08 março 2015

15 – A porta fechada

Almeidinha - o herói de paletó

Um folhetim burocrático



                   Você está fazendo tempestade em copo d’água, Sandrinha. Afinal, foi você mesmo quem provocou tudo isto. Nada disso me assusta. Acho até que a companhia das mulheres dá muito mais alegria do que a dos homens. Eu mesma não troco por nada nesta vida o jogo de biriba com minhas amigas e as suas visitas nos domingos de chuva. O que estraga é que você vem acompanhada daquele traste. Veja só: basta a companhia de um meio homem como aquele para estragar a nossa felicidade de mulheres.
                   Eu sabia que podia contar com a compreensão de minha mãe, mas nem desconfiava que ela fosse me entender tanto. Quando cheguei na casa dela, estava chorando, assustada, aos soluços. Mas à medida em que fui contando o que tinha se passado, ela fazia uma cara meio decepcionada: há, então foi isso. Pensei que fosse coisa mais séria.
                   No fim, ficamos as duas na cama, ela cuidando de mim, trazendo uma taça de Martini, umas azeitonas verdes, umas salsichas, até que tudo se reduziu a uns soluços esparsos e uma fungada de vez em quando. E foi nesse conforto materno que me entreguei ao sono. Dormi muito, dormi profundo, desse jeito que se dorme apenas na cama da mãe.
                   Acordei meio desorientada e levei algum tempo para colocar a cabeça em ordem. Primeiro, o corpo informa que eu tinha chorado. O copo vazio avisa que eu tinha bebido. As cores da cortina fechada e o cheiro de lavanda confirmam que aquele era o quarto de minha mãe. Só aos poucos a memória foi recuando e os fatos foram se encaixando. Ainda não tinha completado todo o quadro quando a minha mãe irrompe no quarto com uma bandeja nas mãos, falando quase infantilmente: um lanchinho para a filha mais maravilhosa do mundo que se espalhou na cama e não deixou a mamãe dormir.

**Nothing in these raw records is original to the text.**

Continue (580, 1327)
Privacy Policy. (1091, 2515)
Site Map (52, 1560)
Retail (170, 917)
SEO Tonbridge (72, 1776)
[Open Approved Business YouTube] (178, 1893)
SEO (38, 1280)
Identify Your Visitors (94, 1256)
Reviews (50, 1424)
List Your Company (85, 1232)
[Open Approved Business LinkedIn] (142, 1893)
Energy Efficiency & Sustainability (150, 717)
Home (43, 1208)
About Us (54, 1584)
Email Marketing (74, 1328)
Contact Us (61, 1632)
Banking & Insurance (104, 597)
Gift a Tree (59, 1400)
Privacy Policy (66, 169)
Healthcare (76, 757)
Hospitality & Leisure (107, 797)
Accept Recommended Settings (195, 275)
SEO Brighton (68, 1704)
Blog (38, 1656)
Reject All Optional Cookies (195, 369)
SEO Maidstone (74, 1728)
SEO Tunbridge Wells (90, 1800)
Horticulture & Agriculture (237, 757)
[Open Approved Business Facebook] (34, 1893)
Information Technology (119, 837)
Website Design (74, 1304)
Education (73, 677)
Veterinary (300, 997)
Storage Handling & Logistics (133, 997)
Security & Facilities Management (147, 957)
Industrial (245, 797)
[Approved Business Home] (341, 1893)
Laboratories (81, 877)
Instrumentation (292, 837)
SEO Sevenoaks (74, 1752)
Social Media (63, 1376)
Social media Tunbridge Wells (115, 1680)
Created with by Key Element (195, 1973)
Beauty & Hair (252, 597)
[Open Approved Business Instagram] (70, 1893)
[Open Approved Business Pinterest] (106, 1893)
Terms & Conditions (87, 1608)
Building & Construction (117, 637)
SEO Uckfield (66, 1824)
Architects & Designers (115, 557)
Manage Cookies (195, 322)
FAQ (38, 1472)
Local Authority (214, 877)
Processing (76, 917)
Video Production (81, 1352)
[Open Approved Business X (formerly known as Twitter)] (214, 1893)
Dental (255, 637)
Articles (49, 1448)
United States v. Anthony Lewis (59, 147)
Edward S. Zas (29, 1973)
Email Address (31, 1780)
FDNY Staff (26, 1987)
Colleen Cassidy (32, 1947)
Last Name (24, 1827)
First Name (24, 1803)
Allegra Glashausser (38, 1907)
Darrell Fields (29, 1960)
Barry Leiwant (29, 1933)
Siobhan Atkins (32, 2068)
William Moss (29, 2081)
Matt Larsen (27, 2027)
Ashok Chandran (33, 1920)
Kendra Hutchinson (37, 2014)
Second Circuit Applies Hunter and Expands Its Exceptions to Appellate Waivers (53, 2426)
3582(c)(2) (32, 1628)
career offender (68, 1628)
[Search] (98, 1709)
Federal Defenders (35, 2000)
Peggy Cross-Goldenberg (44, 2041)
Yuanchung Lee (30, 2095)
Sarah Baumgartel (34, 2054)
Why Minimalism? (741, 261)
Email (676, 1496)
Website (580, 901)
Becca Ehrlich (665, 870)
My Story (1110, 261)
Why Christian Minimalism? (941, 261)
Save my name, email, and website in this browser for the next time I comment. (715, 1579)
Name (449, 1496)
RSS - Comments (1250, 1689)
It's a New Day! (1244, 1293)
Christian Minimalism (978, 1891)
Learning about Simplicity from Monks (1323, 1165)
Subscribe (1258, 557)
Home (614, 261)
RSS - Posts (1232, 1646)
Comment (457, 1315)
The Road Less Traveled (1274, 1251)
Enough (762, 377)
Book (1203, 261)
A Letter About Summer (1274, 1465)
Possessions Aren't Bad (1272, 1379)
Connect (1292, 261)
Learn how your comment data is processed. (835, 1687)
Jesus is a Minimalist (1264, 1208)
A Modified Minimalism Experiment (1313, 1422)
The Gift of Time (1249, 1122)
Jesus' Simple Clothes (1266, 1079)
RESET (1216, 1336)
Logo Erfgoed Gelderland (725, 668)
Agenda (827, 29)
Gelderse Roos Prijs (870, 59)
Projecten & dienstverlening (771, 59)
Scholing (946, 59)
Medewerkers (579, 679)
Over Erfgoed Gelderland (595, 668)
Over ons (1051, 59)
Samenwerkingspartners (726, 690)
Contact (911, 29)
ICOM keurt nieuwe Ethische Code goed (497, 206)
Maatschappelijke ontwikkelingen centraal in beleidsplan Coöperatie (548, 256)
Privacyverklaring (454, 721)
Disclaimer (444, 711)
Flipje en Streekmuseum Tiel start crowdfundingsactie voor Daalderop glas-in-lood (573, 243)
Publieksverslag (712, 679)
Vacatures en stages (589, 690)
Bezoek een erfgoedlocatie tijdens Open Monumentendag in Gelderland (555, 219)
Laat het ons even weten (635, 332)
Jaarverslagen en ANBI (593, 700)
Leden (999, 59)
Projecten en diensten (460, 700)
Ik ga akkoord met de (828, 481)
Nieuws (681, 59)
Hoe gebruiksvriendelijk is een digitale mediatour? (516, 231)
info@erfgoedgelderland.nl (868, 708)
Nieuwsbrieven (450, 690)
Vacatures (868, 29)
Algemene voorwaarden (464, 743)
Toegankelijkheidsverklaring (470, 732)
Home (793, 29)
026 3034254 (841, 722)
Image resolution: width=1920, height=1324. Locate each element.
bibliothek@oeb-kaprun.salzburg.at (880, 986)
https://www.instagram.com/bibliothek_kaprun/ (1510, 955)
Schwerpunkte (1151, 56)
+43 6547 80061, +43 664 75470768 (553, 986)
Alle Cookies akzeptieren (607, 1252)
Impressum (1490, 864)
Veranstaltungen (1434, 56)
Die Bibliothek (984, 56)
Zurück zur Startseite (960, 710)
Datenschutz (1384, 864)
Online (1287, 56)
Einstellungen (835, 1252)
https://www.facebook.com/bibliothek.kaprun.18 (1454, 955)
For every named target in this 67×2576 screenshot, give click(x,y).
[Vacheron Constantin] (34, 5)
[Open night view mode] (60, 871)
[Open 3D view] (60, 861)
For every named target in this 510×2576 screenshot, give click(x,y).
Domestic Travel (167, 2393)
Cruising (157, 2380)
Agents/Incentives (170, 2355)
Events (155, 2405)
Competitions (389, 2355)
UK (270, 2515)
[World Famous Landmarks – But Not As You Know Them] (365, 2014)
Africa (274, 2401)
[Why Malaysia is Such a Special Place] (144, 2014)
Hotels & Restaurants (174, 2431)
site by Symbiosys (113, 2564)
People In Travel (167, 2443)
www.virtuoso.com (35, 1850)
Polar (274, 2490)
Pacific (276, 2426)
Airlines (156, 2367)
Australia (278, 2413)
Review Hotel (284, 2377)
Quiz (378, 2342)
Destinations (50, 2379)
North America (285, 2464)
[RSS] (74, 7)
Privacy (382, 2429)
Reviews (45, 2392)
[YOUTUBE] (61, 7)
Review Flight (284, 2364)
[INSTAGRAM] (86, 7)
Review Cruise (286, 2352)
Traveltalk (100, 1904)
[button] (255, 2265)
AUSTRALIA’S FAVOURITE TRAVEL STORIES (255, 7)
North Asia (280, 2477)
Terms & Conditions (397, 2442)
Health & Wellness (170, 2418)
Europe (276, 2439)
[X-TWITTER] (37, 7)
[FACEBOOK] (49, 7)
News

Senti uma angústia enorme e uma vontade louca de sair correndo dali.
                   Que horas são, meu Deus, quase dez horas e eu fora de casa. Preciso ir, abrir aquela porta e sentir toda a raiva que sempre me dá quando estou perto daquele homem. Preciso dessa raiva para não lembrar do que aconteceu comigo neste dia. Preciso entrar nesta sala e ver que o sofá já está guarnecido com o lençol de solteiro. Como um bicho bem treinado, ele sabe que é ali que vai dormir mais uma vez. 
                   No banheiro, ele deve estar no banheiro vestindo aquele pijama que o deixa mais ainda parecido com um palhaço. Mas a luz do banheiro está apagada, a porta semi-aberta. A cozinha e a área de serviço também estão escuras. No quarto, ele deve estar no quarto se preparando para dormir no sofá.
                   Meti a mão na maçaneta, mas a porta do quarto não abriu. Estava fechada por dentro. A luz do quarto também estava apagada. E eu reconhecia aquele ressonar de asmático por trás da porta. O pânico começou a tomar conta de mim. Fora do meu quarto, da minha toca, da minha fortaleza eu me sentia indefesa, presa fácil de todas as feras que o medo me traria de dentro da noite.
                   Almeida, abra esta porta, Almeida. Abra logo, senão eu boto ela abaixo. Você não está doido de me deixar aqui do lado de fora. Abra e vá dormir no sofá, que sempre foi o seu lugar. Abra esta porta, Almeida. Por favor. Você sabe que eu não sei dormir fora da minha cama. Pelo amor de Deus, Almeida. Você sabe que eu tenho medo de dormir fora do quarto. Na sala não, Almeidinha. Sozinha na sala, não. Eu vou passar a noite sem dormir.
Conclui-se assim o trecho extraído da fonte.